* YOUR TASK *
Please quote every one of the rows below word for word.

-- start RECORDS FOR THIS EXERCISE --

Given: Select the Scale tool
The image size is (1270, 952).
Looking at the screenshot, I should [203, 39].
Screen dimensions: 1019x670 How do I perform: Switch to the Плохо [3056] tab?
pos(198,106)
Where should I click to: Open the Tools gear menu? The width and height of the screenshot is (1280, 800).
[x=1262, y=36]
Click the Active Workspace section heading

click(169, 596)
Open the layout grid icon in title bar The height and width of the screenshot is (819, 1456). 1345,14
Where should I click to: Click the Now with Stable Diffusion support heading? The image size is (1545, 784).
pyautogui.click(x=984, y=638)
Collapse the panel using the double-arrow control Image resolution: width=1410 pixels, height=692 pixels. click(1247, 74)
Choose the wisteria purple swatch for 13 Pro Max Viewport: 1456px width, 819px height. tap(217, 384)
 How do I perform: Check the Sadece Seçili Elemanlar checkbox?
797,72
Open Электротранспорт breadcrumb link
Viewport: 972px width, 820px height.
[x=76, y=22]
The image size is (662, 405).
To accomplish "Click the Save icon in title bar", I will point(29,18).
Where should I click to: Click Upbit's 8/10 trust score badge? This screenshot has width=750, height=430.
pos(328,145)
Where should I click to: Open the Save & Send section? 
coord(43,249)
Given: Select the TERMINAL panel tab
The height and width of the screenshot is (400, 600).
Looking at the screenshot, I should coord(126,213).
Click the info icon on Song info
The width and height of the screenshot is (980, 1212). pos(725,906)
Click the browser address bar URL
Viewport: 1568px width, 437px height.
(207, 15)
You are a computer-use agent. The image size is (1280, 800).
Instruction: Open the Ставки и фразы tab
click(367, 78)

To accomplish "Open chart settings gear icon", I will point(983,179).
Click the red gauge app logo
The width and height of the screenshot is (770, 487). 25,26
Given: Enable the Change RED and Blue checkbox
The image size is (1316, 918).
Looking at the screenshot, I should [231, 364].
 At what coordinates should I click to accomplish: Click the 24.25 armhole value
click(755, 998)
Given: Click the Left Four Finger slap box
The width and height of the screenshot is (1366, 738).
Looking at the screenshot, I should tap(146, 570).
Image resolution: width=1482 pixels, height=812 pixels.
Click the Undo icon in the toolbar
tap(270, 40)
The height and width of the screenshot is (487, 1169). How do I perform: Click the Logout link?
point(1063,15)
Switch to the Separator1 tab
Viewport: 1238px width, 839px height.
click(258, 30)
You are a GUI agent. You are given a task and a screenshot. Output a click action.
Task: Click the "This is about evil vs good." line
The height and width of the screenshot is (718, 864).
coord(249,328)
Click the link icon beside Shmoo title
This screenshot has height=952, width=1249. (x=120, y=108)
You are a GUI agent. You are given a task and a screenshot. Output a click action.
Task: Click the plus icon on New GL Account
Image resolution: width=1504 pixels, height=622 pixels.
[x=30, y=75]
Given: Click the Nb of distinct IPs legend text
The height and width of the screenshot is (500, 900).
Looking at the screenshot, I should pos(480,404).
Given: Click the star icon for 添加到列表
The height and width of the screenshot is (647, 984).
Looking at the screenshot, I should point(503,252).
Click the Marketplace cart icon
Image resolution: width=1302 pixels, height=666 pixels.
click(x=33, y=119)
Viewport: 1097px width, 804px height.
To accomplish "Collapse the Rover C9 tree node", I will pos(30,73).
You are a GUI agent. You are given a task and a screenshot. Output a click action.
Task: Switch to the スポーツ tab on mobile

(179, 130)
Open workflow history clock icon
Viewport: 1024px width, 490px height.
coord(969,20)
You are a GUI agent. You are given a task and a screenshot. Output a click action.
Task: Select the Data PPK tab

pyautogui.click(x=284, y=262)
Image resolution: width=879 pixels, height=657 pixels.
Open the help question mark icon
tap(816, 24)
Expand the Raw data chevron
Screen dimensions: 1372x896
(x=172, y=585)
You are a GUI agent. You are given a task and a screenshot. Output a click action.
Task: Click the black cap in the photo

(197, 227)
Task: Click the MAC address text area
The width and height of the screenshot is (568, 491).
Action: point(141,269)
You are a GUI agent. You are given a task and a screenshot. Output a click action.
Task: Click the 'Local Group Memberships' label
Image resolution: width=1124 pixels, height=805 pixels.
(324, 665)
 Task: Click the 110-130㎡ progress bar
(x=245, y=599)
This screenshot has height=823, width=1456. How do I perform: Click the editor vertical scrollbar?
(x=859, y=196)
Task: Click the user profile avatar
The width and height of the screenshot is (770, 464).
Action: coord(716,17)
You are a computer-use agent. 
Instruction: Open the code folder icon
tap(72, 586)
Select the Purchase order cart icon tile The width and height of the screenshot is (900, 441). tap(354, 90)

-- end RECORDS FOR THIS EXERCISE --

* THE REPLY *
Given: Select the Scale tool
The image size is (1270, 952).
Looking at the screenshot, I should [203, 39].
Screen dimensions: 1019x670 How do I perform: Switch to the Плохо [3056] tab?
pos(198,106)
Where should I click to: Open the Tools gear menu? The width and height of the screenshot is (1280, 800).
[x=1262, y=36]
Click the Active Workspace section heading

click(169, 596)
Open the layout grid icon in title bar The height and width of the screenshot is (819, 1456). 1345,14
Where should I click to: Click the Now with Stable Diffusion support heading? The image size is (1545, 784).
pyautogui.click(x=984, y=638)
Collapse the panel using the double-arrow control Image resolution: width=1410 pixels, height=692 pixels. click(1247, 74)
Choose the wisteria purple swatch for 13 Pro Max Viewport: 1456px width, 819px height. tap(217, 384)
 How do I perform: Check the Sadece Seçili Elemanlar checkbox?
797,72
Open Электротранспорт breadcrumb link
Viewport: 972px width, 820px height.
[x=76, y=22]
The image size is (662, 405).
To accomplish "Click the Save icon in title bar", I will point(29,18).
Where should I click to: Click Upbit's 8/10 trust score badge? This screenshot has width=750, height=430.
pos(328,145)
Where should I click to: Open the Save & Send section? 
coord(43,249)
Given: Select the TERMINAL panel tab
The height and width of the screenshot is (400, 600).
Looking at the screenshot, I should coord(126,213).
Click the info icon on Song info
The width and height of the screenshot is (980, 1212). pos(725,906)
Click the browser address bar URL
Viewport: 1568px width, 437px height.
(207, 15)
You are a computer-use agent. The image size is (1280, 800).
Instruction: Open the Ставки и фразы tab
click(367, 78)

To accomplish "Open chart settings gear icon", I will point(983,179).
Click the red gauge app logo
The width and height of the screenshot is (770, 487). 25,26
Given: Enable the Change RED and Blue checkbox
The image size is (1316, 918).
Looking at the screenshot, I should [231, 364].
 At what coordinates should I click to accomplish: Click the 24.25 armhole value
click(755, 998)
Given: Click the Left Four Finger slap box
The width and height of the screenshot is (1366, 738).
Looking at the screenshot, I should tap(146, 570).
Image resolution: width=1482 pixels, height=812 pixels.
Click the Undo icon in the toolbar
tap(270, 40)
The height and width of the screenshot is (487, 1169). How do I perform: Click the Logout link?
point(1063,15)
Switch to the Separator1 tab
Viewport: 1238px width, 839px height.
click(258, 30)
You are a GUI agent. You are given a task and a screenshot. Output a click action.
Task: Click the "This is about evil vs good." line
The height and width of the screenshot is (718, 864).
coord(249,328)
Click the link icon beside Shmoo title
This screenshot has height=952, width=1249. (x=120, y=108)
You are a GUI agent. You are given a task and a screenshot. Output a click action.
Task: Click the plus icon on New GL Account
Image resolution: width=1504 pixels, height=622 pixels.
[x=30, y=75]
Given: Click the Nb of distinct IPs legend text
The height and width of the screenshot is (500, 900).
Looking at the screenshot, I should pos(480,404).
Given: Click the star icon for 添加到列表
The height and width of the screenshot is (647, 984).
Looking at the screenshot, I should point(503,252).
Click the Marketplace cart icon
Image resolution: width=1302 pixels, height=666 pixels.
click(x=33, y=119)
Viewport: 1097px width, 804px height.
To accomplish "Collapse the Rover C9 tree node", I will pos(30,73).
You are a GUI agent. You are given a task and a screenshot. Output a click action.
Task: Switch to the スポーツ tab on mobile

(179, 130)
Open workflow history clock icon
Viewport: 1024px width, 490px height.
coord(969,20)
You are a GUI agent. You are given a task and a screenshot. Output a click action.
Task: Select the Data PPK tab

pyautogui.click(x=284, y=262)
Image resolution: width=879 pixels, height=657 pixels.
Open the help question mark icon
tap(816, 24)
Expand the Raw data chevron
Screen dimensions: 1372x896
(x=172, y=585)
You are a GUI agent. You are given a task and a screenshot. Output a click action.
Task: Click the black cap in the photo

(197, 227)
Task: Click the MAC address text area
The width and height of the screenshot is (568, 491).
Action: point(141,269)
You are a GUI agent. You are given a task and a screenshot. Output a click action.
Task: Click the 'Local Group Memberships' label
Image resolution: width=1124 pixels, height=805 pixels.
(324, 665)
 Task: Click the 110-130㎡ progress bar
(x=245, y=599)
This screenshot has height=823, width=1456. How do I perform: Click the editor vertical scrollbar?
(x=859, y=196)
Task: Click the user profile avatar
The width and height of the screenshot is (770, 464).
Action: coord(716,17)
You are a computer-use agent. 
Instruction: Open the code folder icon
tap(72, 586)
Select the Purchase order cart icon tile The width and height of the screenshot is (900, 441). tap(354, 90)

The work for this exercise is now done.